I am setting myself an almost impossible logistical task: visiting just about all 200 Chelsea openings between now and my first “Best Exhibits” gallery tour of the season on Sat. Sept. 12.  No other tour director or guide visits nearly this many shows in preparing for their tours—they have their favorite blue-chip galleries that they take their groups to time and time again, regardless of the quality of exhibits that particular week, and then supplement them with whatever few shows have buzz.  But I discovered years ago that unless I visit everything in advance, and then make decisions accordingly, my groups miss out on some of the most extraordinary exhibits of the season.  It’s a lot more legwork, but I’m convinced it’s the reason I am the only person (as far as I know) who makes a full-time living leading gallery tours in New York.
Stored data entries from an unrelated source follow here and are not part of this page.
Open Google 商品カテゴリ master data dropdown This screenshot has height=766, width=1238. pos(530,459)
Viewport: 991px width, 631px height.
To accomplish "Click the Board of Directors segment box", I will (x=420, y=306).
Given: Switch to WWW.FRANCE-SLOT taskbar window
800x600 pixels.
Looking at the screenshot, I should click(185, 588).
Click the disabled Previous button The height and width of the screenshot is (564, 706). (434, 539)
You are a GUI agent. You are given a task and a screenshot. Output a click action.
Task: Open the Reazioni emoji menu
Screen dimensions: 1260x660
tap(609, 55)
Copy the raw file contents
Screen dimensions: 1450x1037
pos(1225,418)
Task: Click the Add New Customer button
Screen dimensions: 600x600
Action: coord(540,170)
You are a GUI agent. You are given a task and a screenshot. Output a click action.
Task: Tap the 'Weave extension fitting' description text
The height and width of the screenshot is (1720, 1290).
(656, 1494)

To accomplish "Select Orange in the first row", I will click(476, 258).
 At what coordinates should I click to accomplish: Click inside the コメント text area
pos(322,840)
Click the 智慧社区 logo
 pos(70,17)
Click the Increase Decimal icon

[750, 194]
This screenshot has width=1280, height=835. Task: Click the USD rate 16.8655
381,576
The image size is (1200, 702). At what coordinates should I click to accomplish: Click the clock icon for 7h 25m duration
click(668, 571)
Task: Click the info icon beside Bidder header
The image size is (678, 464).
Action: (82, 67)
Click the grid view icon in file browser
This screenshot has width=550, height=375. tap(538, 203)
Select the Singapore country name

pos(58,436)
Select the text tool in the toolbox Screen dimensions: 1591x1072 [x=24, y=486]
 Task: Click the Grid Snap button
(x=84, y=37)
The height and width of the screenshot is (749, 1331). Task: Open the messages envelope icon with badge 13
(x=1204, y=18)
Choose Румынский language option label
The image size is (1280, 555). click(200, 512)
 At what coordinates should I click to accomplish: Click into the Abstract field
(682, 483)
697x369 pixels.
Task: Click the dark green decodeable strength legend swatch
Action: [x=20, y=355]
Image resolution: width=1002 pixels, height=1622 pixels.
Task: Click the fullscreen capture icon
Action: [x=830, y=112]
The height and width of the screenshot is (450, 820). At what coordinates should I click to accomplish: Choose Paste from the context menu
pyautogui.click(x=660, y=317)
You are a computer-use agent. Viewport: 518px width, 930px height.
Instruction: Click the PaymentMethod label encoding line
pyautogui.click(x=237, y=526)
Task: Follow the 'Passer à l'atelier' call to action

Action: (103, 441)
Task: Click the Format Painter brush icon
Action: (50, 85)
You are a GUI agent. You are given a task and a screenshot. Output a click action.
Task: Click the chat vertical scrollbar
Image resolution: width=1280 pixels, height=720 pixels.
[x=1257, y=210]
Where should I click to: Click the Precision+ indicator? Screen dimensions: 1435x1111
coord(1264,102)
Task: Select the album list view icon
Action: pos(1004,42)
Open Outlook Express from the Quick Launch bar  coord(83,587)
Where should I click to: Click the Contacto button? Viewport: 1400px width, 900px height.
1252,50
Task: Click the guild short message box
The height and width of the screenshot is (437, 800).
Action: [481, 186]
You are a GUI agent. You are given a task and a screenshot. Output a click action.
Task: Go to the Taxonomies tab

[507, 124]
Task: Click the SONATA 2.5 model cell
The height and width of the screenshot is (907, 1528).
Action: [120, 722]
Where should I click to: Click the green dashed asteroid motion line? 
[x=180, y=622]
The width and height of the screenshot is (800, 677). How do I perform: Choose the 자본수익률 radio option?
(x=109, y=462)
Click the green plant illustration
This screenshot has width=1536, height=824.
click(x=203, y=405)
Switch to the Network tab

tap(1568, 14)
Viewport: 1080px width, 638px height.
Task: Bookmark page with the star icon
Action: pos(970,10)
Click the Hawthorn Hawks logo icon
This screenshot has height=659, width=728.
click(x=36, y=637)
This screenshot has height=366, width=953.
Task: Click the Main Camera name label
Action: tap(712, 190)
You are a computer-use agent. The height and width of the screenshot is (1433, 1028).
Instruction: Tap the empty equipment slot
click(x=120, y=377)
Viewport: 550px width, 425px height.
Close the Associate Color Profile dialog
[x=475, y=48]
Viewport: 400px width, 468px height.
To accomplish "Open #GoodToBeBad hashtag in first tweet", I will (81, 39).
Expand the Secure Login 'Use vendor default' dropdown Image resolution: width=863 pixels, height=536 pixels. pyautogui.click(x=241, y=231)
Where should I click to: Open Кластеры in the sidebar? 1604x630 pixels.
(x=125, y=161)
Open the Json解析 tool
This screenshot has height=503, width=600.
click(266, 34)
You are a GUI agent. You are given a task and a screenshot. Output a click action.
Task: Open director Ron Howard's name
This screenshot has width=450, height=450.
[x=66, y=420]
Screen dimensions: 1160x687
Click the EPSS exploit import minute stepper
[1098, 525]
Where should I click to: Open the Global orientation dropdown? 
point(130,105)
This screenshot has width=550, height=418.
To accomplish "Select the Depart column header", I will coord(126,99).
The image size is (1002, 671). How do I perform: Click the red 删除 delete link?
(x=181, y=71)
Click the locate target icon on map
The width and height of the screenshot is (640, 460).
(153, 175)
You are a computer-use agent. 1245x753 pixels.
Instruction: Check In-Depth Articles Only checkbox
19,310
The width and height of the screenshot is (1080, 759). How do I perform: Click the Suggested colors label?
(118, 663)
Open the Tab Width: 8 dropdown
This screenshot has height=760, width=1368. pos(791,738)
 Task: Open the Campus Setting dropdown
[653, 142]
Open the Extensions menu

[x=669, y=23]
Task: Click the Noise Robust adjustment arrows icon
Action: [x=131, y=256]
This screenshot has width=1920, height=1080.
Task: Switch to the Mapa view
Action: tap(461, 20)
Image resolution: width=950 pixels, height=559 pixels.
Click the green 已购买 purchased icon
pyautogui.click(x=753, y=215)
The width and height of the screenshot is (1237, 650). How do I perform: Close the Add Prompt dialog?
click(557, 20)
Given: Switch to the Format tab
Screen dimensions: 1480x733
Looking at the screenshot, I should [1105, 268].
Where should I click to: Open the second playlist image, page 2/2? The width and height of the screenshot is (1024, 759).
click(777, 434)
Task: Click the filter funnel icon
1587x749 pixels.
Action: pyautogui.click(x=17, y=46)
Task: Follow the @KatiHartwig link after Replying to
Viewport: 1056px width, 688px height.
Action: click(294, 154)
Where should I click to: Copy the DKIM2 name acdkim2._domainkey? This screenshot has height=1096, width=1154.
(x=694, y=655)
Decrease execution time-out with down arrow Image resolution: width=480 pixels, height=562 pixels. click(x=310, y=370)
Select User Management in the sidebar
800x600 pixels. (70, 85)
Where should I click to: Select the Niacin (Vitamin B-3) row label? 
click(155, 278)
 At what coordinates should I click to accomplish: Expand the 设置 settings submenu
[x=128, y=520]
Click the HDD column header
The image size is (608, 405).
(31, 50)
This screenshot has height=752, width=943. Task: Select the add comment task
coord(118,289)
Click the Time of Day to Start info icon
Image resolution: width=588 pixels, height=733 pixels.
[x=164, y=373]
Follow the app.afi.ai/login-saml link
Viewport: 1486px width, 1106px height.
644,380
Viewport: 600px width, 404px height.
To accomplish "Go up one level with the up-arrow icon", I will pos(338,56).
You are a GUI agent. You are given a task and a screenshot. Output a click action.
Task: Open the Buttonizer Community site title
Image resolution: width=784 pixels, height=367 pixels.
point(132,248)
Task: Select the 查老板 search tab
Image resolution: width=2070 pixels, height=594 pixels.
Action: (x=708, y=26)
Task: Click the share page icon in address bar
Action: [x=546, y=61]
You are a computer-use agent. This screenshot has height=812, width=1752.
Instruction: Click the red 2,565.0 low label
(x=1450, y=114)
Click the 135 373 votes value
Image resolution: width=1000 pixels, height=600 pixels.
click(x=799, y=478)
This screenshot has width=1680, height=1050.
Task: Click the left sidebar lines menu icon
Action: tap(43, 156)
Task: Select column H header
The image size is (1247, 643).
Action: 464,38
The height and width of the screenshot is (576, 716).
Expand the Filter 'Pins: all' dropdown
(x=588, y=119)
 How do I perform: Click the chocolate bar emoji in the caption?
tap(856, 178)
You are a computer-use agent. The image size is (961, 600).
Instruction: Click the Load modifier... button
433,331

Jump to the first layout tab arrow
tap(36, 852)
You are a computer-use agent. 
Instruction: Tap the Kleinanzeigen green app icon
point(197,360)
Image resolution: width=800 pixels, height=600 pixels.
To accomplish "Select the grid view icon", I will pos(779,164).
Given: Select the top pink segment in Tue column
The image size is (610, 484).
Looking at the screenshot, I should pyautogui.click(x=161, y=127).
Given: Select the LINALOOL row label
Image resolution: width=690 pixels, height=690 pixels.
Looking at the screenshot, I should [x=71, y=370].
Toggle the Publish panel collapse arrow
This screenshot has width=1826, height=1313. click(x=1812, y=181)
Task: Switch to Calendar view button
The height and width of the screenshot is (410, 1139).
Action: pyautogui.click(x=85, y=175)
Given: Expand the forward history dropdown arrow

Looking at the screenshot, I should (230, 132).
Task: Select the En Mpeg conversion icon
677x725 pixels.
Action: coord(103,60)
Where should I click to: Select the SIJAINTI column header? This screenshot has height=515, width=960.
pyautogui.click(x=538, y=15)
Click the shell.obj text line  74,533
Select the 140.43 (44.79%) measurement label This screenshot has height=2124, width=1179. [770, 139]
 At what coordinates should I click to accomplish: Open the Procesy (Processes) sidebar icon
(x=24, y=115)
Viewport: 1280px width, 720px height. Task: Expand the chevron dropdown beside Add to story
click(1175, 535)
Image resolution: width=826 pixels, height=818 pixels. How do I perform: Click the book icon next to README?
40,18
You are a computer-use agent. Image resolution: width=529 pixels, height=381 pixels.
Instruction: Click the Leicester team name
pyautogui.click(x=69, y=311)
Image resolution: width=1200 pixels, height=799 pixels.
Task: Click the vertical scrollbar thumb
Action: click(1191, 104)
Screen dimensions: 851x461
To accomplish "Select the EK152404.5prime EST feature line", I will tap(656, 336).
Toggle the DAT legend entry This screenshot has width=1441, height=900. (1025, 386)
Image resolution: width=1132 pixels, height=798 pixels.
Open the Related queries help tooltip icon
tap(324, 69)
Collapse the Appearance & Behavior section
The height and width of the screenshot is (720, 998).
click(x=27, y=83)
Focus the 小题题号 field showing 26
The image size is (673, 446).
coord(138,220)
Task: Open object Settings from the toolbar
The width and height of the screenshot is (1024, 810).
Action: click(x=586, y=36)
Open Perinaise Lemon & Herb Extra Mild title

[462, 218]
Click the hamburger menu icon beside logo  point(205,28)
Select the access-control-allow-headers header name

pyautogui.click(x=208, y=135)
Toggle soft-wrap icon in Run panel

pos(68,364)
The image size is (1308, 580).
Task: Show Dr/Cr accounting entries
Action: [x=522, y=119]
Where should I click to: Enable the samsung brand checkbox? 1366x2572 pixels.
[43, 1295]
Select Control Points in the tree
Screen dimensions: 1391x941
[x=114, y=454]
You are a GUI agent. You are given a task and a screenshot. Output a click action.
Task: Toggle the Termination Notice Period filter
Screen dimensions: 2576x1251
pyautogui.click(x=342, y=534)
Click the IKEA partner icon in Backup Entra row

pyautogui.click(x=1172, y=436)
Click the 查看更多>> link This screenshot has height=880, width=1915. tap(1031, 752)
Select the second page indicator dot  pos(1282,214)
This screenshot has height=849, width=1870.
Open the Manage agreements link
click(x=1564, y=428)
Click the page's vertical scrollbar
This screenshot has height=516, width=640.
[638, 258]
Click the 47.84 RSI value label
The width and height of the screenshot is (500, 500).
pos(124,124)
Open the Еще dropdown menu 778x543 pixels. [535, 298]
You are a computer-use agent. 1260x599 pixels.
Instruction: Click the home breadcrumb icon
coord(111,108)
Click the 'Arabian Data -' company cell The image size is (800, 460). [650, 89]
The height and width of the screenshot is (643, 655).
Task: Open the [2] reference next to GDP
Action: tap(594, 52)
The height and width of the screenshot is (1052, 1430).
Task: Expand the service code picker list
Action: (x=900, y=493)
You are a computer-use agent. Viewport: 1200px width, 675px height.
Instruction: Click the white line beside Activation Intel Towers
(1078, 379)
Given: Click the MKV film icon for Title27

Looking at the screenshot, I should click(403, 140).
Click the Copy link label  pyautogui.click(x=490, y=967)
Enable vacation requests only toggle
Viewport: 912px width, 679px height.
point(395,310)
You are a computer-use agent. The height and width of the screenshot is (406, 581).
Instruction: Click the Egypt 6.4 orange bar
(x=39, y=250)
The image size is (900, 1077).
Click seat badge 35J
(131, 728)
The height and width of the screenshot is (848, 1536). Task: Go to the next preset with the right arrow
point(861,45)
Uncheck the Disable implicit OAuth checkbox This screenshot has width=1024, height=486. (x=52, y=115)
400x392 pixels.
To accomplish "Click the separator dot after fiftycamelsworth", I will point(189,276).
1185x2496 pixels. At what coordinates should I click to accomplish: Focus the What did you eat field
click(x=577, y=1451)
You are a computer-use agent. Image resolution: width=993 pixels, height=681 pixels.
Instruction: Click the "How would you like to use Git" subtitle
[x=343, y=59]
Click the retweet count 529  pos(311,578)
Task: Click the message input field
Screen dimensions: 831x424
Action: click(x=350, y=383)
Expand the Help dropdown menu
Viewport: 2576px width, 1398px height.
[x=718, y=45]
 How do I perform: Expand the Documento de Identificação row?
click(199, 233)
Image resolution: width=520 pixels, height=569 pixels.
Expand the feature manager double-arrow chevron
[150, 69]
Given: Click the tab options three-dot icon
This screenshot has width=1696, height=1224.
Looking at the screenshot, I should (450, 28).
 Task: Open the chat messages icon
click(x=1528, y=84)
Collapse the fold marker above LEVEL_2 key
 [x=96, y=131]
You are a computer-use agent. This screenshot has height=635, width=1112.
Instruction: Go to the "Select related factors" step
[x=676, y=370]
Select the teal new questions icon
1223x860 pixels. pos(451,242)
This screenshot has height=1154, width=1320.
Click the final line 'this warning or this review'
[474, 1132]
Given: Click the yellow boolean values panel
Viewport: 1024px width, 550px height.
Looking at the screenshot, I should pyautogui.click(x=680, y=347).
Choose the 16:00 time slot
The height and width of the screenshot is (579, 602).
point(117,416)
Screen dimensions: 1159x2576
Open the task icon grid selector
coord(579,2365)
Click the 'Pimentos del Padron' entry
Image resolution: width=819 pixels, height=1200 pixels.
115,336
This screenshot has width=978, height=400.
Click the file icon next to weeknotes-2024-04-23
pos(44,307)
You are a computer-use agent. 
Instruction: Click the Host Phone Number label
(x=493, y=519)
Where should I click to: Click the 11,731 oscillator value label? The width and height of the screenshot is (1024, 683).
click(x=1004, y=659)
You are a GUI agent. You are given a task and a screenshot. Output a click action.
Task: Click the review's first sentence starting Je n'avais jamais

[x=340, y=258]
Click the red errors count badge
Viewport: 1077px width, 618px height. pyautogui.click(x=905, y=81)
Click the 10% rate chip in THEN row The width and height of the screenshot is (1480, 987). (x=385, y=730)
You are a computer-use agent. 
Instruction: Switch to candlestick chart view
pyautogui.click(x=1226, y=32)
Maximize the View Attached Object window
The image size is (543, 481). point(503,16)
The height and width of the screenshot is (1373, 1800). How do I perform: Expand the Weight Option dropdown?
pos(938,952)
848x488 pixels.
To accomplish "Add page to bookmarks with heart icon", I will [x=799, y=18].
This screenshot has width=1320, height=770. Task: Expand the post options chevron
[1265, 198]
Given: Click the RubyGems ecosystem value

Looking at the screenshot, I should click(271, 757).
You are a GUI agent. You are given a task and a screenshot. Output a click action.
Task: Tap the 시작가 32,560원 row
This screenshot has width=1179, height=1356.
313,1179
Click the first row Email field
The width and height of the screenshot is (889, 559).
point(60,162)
To complicate things further for my first-of-season tour, the large bulk of exhibits will open on just two days: Thursday and Friday.  The operative phrase those two days is “run, don’t walk.”  I’ll wear my most comfortable sneakers and scamper for hours from gallery to gallery.  Yes, it’s as comical as it sounds.

By the close of the day on Friday I will discover that even with all my hustling I will come up short of my goal.  Therefore, I will be back at the galleries at 10 AM on Saturday morning—the day of my tour—and visit whatever shows I missed.  I’ll race back home (luckily, I live just 15 minutes away) to make further entries in my computer, then narrow down my tour itinerary to what I consider to be the top 7 exhibits, and print enough copies for my participants.

All that remains is making a mad dash back to the tour’s meeting place on W. 26th St., taking a minute to breathe, and then greeting each attendee with a most tranquil smile.  “Great to see you!  How was your summer?”  Oh yeah, and then leading two very intense two-hour tours that day.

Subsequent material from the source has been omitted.